>> start RECORD LIST

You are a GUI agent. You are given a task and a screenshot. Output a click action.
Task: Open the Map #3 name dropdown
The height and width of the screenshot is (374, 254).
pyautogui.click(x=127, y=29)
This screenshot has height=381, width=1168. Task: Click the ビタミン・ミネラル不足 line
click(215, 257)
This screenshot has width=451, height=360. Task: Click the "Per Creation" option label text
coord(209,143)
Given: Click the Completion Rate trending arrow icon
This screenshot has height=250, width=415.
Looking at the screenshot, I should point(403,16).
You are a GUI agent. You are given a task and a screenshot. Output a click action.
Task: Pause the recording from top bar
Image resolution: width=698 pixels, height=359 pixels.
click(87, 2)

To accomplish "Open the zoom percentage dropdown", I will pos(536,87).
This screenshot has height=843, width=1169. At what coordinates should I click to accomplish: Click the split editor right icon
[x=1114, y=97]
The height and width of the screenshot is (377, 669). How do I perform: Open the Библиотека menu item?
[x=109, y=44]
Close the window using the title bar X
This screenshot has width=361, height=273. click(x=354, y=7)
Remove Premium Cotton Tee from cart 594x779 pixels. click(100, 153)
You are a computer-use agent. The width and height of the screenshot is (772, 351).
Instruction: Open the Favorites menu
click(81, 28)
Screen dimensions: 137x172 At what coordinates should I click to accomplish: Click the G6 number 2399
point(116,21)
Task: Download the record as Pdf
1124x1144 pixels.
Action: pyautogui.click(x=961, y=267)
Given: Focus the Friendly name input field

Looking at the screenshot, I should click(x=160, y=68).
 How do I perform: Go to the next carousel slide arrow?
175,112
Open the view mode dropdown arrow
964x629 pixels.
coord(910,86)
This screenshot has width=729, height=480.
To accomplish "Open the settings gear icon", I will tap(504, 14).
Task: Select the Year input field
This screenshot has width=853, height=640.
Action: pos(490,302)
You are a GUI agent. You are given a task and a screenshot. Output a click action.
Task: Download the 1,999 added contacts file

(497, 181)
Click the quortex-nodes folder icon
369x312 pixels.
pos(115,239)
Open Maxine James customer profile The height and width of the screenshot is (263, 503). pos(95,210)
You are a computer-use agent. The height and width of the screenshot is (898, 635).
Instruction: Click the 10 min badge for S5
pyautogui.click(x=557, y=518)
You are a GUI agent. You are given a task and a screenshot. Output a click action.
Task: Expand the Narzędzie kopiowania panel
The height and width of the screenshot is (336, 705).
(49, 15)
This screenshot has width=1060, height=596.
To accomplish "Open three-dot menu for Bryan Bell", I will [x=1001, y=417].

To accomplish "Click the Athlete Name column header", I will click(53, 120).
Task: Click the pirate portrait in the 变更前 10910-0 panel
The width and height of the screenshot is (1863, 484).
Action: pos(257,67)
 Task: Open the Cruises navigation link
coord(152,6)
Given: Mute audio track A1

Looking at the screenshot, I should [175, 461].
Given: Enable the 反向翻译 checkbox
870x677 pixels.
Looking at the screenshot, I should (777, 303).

>> end RECORD LIST

▶ EXERCISE GOAL
Copy the part of the data that opens with the line containing "Task: Open the Cruises navigation link" and runs to the end of the data, including both ends, without any changes.

▶ RESPONSE TO THE TASK
 Task: Open the Cruises navigation link
coord(152,6)
Given: Mute audio track A1

Looking at the screenshot, I should [175, 461].
Given: Enable the 反向翻译 checkbox
870x677 pixels.
Looking at the screenshot, I should (777, 303).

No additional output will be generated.